-- Opening Marker --

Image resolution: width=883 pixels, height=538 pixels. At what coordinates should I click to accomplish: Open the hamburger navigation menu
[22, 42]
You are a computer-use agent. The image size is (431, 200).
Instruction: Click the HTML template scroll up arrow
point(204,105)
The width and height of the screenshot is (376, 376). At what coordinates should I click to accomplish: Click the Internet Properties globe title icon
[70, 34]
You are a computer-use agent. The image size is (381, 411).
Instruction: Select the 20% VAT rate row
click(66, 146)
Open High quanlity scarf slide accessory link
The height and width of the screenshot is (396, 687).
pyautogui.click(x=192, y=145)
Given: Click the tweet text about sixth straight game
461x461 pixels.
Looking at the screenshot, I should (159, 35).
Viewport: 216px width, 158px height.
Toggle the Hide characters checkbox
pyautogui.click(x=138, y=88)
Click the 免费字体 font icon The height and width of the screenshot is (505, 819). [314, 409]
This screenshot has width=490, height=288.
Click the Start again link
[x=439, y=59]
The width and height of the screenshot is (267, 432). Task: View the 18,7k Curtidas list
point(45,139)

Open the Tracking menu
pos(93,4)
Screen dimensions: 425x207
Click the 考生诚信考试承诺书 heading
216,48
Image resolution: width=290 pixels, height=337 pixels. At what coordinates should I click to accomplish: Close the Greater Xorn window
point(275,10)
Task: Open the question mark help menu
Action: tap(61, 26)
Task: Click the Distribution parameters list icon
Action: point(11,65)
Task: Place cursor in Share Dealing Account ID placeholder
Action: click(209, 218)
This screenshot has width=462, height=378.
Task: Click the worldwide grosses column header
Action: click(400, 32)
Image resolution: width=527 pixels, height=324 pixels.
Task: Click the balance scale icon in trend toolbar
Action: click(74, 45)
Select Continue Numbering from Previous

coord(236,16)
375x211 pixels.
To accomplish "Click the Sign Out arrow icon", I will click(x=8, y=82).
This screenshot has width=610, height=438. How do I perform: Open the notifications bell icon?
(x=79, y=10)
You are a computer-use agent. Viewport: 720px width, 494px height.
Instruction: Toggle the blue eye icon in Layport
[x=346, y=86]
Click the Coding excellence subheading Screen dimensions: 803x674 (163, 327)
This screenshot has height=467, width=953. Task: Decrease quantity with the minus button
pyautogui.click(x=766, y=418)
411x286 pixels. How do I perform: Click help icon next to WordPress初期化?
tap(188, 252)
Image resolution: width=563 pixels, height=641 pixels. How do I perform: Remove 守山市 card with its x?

-- Closing Marker --

**Exercise:** Exactly the lines from the one containing "Instruction: Toggle the" to the last line of the entries above must be duplicated, with both of those lines included and nothing more.

**Answer:**
Instruction: Toggle the blue eye icon in Layport
[x=346, y=86]
Click the Coding excellence subheading Screen dimensions: 803x674 (163, 327)
This screenshot has height=467, width=953. Task: Decrease quantity with the minus button
pyautogui.click(x=766, y=418)
411x286 pixels. How do I perform: Click help icon next to WordPress初期化?
tap(188, 252)
Image resolution: width=563 pixels, height=641 pixels. How do I perform: Remove 守山市 card with its x?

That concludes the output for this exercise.